South Korean Vice Foreign Minister Yu Myung-hwan and his Japanese counterpart Shotaro Yachi discussed a broad range of bilateral and global concerns, including the North Korean nuclear issue, officials in Seoul said.
Also high on the agenda was Japan's plan to conduct a survey on radioactive waste in South Korea's exclusive economic zone (EEZ) around Dokdo, they added. Seoul insists that Tokyo receive its formal approval for any scientific research in the waters. But Japan claims the South Korean island as its territory, saying it holds the right to conduct scientific research around them.

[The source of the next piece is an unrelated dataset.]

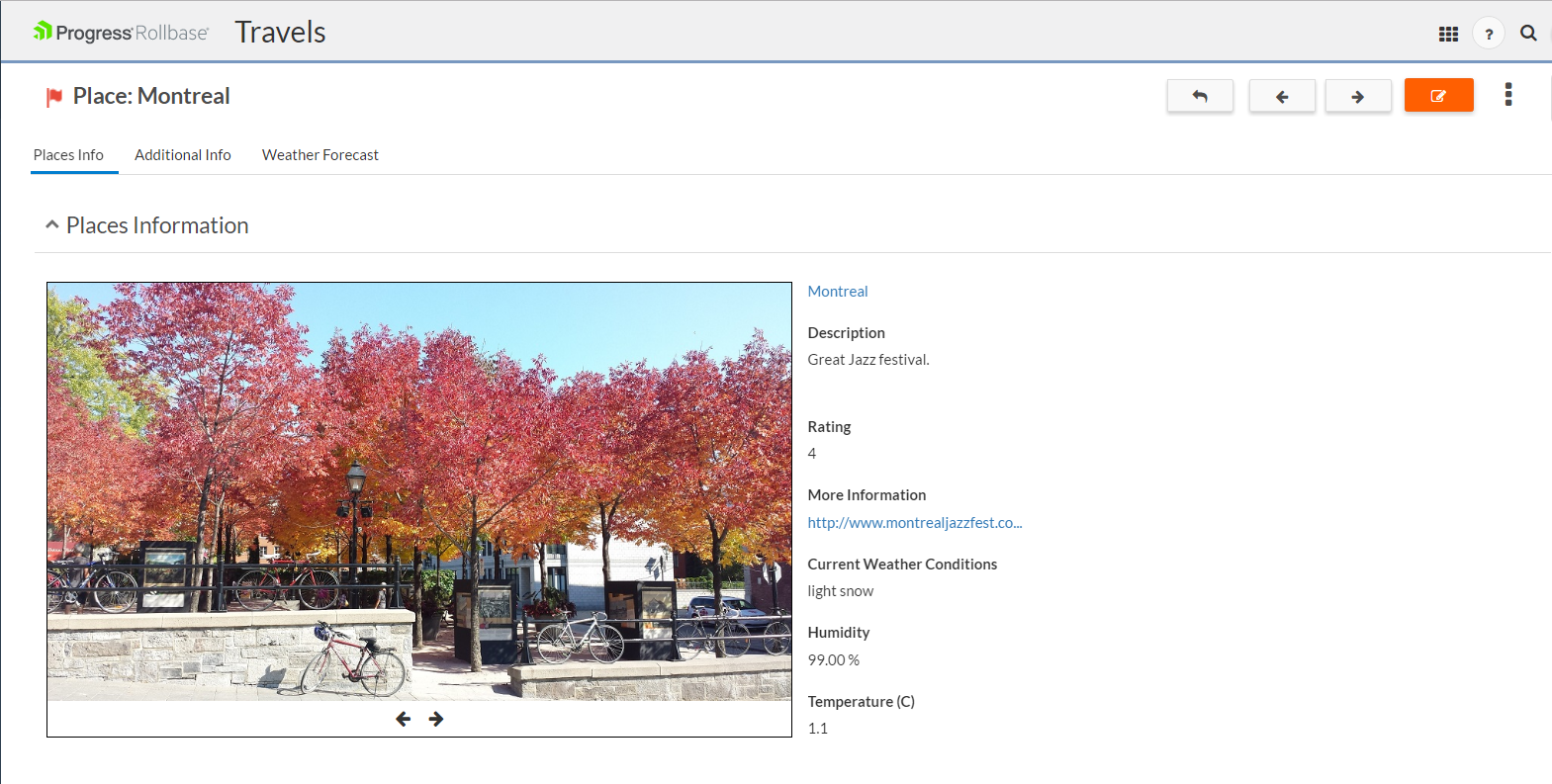Switch to the Additional Info tab
1552x784 pixels.
tap(183, 155)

"The two sides had a very useful opportunity to exchange opinions," South Korean Foreign Ministry spokesman Choo Kyu-ho said. "There were sufficient discussions on the issue of Japan's planned survey on the radioactive contamination in the East Sea."
Choo said working-level officials will continue talks on the sensitive matter.

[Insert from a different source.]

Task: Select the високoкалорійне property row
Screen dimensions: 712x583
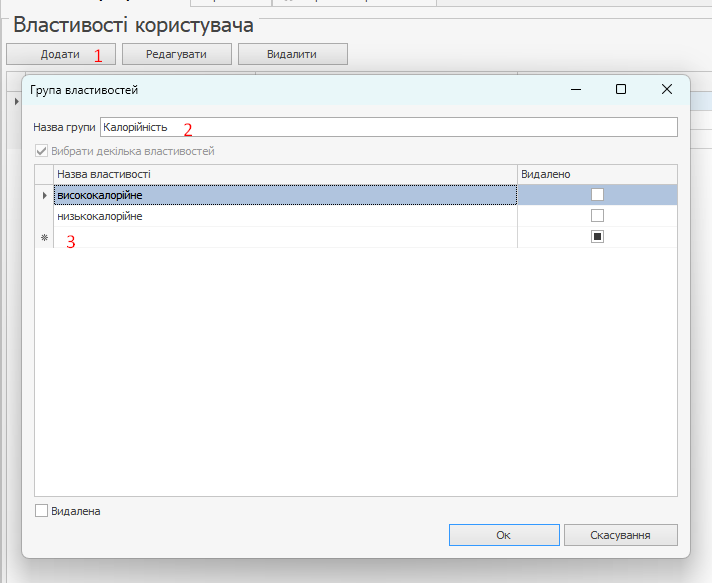Action: [285, 195]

South Korea and Japan are habitually locked in disputes over their maritime research in the waters in the vicinity of Dokdo.
In April, Japan announced a plan for a hydrographic survey near Dokdo. South Korea vowed to use every means to block it. The two sides averted the crisis through a last-minute agreement between the vice foreign ministers.
Tokyo also informed Seoul recently of its plan to conduct a survey on radioactive waste in the waters within this year.
Their repeated spat over the scientific survey is mainly attributable to the vague demarcation of their EEZs due to the Dokdo issue.
Seoul and Tokyo had two-day talks aimed at drawing a clear line between their EEZs earlier this week but failed to reach a compromise.
Dokdo is a decades-old flash point for the two neighboring nations, which have seen their relations deteriorate in recent years.
Japanese Prime Minister Junichiro Koizumi has made an annual pilgrimage to the Yasukuni Shrine. Korean and Chinese people believe the Tokyo shrine as a symbol of Japan's imperialistic past.
Japan has been also trying to whitewash its wartime atrocities by distorting school history textbooks, which critics say shows Japan's swing back to imperialism.
Chief Cabinet Secretary Shinzo Abe, who is likely to become Japan's next prime minister later this month, has pledged to amend the country's pacifist postwar constitution.
Adding fuel to Koreans' anxiety over Japan's arms build-up, former Japanese prime minister Yasuhiro Nakasone claimed Tuesday that his country needs to consider developing nuclear weapons as a deterrent against North Korean missiles and nuclear weapons.